← Back to context

Comment by gjf

4 hours ago

Author here; I think I understand where you might be coming from. I find functional nature of R combined with pipes incredibly powerful and elegant to work with.

OTOH in a pipeline, you're mutating/summarising/joining a data frame, and it's really difficult to look at it and keep track of what state the data is in. I try my best to write in a way that you understand the state of the data (hence the tables I spread throughout the post), but I do acknowledge it can be inscrutable.

A "pipe" is simply a composition of functions. Tidyverse adds a different syntax for doing function composition, using the pipe operator, which I don't particularly like. My general objection to Tidyverse is that it tries to reinvent everything but the end result is a language that is less practical and less transparent than standard R.
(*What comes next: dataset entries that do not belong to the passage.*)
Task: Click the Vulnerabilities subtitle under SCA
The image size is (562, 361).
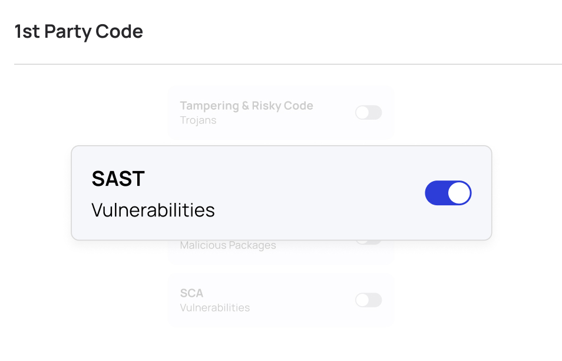Action: pyautogui.click(x=214, y=308)
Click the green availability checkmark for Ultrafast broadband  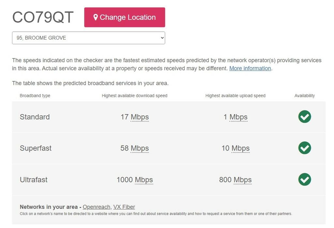304,179
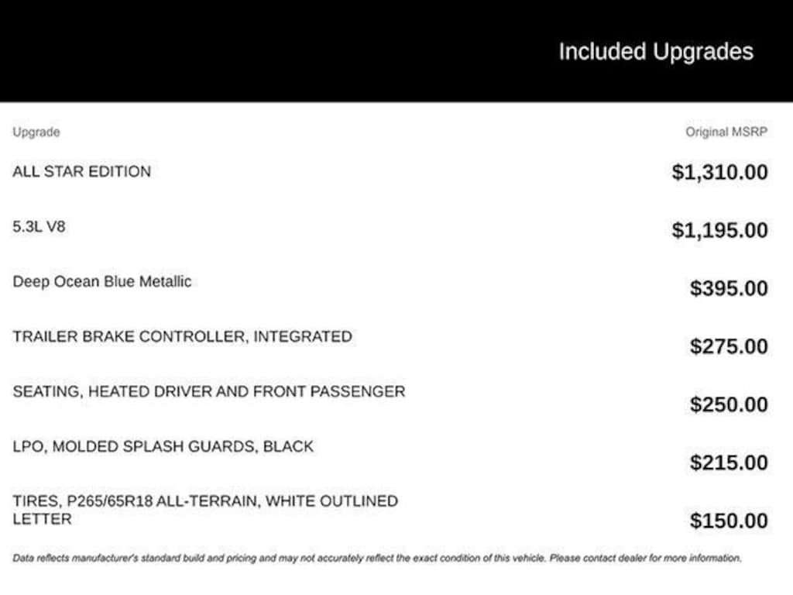Select the heated driver and passenger seating entry
The image size is (793, 595).
208,391
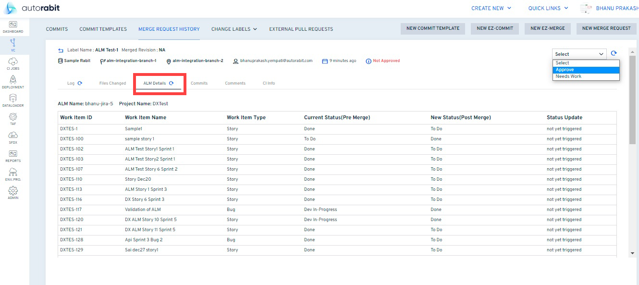Open the Create New dropdown
Image resolution: width=639 pixels, height=285 pixels.
491,8
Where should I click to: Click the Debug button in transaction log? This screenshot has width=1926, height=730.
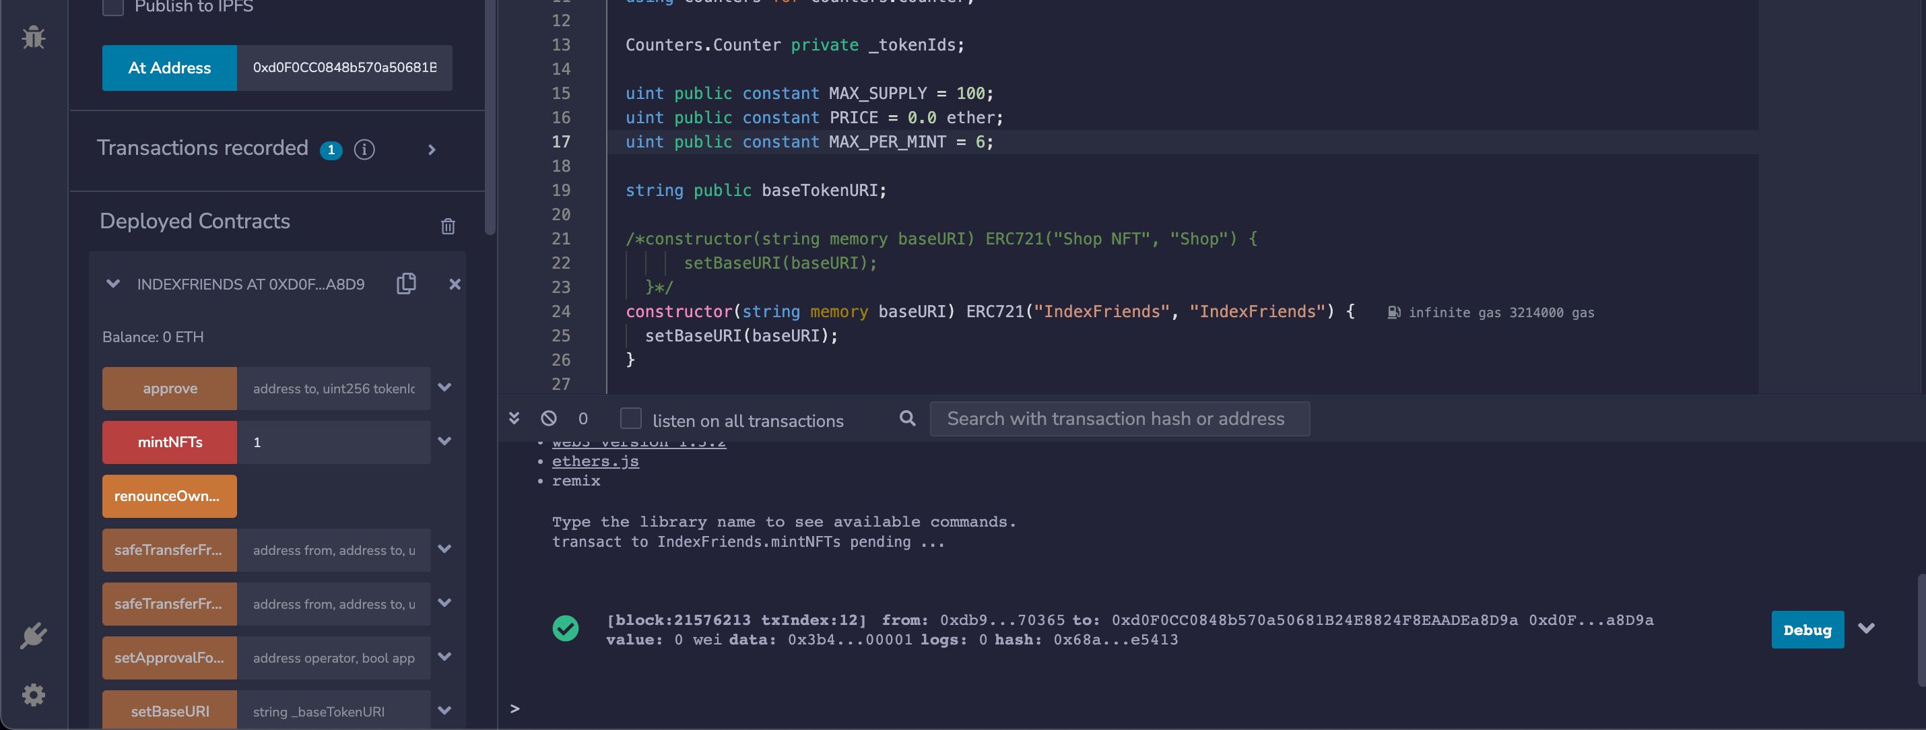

  • Can you rewrite some of those snippets in standard R w/o Tidyverse? Curious what it would look like

    • I didn't rewrite the whole thing. But here's the first part. It uses the lattice package for graphics which is standard in R.

          population_data <- data.frame(
              uniform = runif(10000, min = -20, max = 20),
              normal = rnorm(10000, mean = 0, sd = 4),
              binomial = rbinom(10000, size = 1, prob = .5),
              beta = rbeta(10000, shape1 = .9, shape2 = .5),
              exponential = rexp(10000, .4),
              chisquare = rchisq(10000, df = 2)
          )
          
          histogram(~ values|ind, stack(population_data),
                    layout = c(6, 1),
                    scales = list(x = list(relation="free")),
                    breaks = NULL)
          
          take_random_sample_mean <- function(data, sample_size) {
              x <- sample(data, sample_size)
              c(mean = mean(x), sd = sqrt(var(x)))
          }
          
          sample_statistics <- replicate(20000, sapply(population_data, take_random_sample_mean, 60))
          
          sample_mean <- as.data.frame(t(sample_statistics[1, , ]))
          sample_sd <- as.data.frame(t(sample_statistics[2, , ]))
          
          histogram(~values|ind, stack(sample_mean["uniform"]))
          histogram(~values|ind, stack(sample_mean["binomial"]))
          
          histogram(~values|ind, stack(sample_mean), layout = c(6, 1),
                    scales = list(x = list(relation="free")),
                    breaks = NULL)

    • I mean, for the main simulation I would do it like this:

          set.seed(10)
          n <- 10000; samp_size <- 60
          df <- data.frame(
              uniform = runif(n, min = -20, max = 20),
              normal = rnorm(n, mean = 0, sd = 4),
              binomial = rbinom(n, size = 1, prob = .5),
              beta = rbeta(n, shape1 = .9, shape2 = .5),
              exponential = rexp(n, .4),
              chisquare = rchisq(n, df = 2)
          )
          
          sf <- function(df,samp_size){
              sdf <- df[sample.int(nrow(df),samp_size),]
              colMeans(sdf)
          }
          
          sim <- t(replicate(20000,sf(df,samp_size)))
      

      I am old, so I do not like tidyverse either -- I can concede it is of personal preference though. (Personally do not agree with the lattice vs ggplot comment for example.)